What am I missing? I’m running this on an NVIDIA GTX680 with the 332.21 driver (Windows 7 x64).

Good question! You got me. I haven’t tried that trick Cass and John talk about in that presentation. Thanks for posting a link BTW! I hadn’t seen that one yet (fresh off the presses a few weeks ago).

Currently I’m an UNSYNC+INVALIDATE_RANGE / INVALIDATE_BUFFER addict. But I need to try what they suggest to see if it’s truly worth kicking UNSYNC to the curb.

You might cook a short GLUT test program that can be easily flipped back and forth between the two methods. You’re guaranteed to get a number of folks trying it, tweaking it, and posting their results to the forum for you to see.

Try GL_MAP_PERSISTENT_BIT with Immutable Storages and not normal Buffers/PBOs. It should works.

I am using immutable storage: I’m creating the buffers with glNamedBufferStorageEXT()

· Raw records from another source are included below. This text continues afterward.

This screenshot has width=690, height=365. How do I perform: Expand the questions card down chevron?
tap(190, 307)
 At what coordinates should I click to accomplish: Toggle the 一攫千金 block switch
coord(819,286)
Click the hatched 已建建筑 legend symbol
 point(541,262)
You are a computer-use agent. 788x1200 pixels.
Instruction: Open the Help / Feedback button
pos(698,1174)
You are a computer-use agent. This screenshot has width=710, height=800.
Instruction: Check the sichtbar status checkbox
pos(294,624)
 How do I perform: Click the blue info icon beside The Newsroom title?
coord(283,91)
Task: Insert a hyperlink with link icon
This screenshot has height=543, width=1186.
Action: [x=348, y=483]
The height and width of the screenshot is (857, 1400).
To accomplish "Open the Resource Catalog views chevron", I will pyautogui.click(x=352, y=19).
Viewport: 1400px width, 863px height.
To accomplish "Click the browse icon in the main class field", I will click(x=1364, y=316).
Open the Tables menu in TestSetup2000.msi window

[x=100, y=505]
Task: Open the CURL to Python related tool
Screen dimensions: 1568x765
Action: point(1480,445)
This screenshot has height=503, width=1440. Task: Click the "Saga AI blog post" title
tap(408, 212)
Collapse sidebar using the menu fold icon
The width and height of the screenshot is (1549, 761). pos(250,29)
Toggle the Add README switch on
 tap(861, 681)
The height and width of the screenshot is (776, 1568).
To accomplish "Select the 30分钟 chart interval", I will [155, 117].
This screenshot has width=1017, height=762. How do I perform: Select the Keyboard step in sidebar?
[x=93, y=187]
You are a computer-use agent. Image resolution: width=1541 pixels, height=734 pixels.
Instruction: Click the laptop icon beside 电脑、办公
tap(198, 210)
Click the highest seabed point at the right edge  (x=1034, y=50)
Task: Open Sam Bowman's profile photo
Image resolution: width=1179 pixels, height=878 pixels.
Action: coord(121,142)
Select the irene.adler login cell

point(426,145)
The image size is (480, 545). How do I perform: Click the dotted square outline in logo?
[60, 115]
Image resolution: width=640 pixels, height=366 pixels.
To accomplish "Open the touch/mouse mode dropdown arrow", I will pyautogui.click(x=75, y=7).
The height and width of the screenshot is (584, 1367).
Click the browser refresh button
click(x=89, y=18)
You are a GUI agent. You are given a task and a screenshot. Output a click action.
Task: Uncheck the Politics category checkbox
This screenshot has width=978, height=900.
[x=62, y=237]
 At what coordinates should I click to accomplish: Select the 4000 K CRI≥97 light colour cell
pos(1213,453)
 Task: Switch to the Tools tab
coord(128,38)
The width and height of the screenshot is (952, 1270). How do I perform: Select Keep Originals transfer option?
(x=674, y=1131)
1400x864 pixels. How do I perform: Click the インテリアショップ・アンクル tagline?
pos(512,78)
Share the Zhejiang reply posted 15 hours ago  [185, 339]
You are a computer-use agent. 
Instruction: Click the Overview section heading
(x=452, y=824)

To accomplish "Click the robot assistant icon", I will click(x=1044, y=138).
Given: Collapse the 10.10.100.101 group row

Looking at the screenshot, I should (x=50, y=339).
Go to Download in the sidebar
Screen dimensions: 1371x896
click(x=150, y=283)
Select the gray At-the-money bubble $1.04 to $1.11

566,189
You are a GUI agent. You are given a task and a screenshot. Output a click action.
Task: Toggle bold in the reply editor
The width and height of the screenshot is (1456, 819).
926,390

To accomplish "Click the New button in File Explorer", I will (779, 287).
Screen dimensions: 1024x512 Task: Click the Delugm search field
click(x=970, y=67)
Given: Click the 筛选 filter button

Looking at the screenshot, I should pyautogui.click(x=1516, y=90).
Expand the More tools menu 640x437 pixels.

You may be interested in these results for a series of line draws

I do the following with GL_MAP_UNSYNCHRONIZED_BIT




for 200 times
  map vertex buffer
  copy in 200,000 vertices
  unmap buffer
  draw GL_LINES


swap render buffer


glFenceSync
glWaitSync



I repeat this with the method suggested by Cass using a triple size buffer
and it ran 20-30% faster.

The numbers bounced around a lot more than with GL_MAP_UNSYNCHRONIZED_BIT but were never slower

My timers are a bit crude but the speed improvement was noticable.

My fastest test was with glBegin/glEnd which was about 40% faster but I was running in debug mode!

EDIT:
I tried these tests in release mode and GL_MAP_PERSISTENT_BIT and glBegin/glEnd are on par both about 40% faster than GL_MAP_UNSYNCHRONIZED_BIT

That’s impressive. Thanks for posting your test results.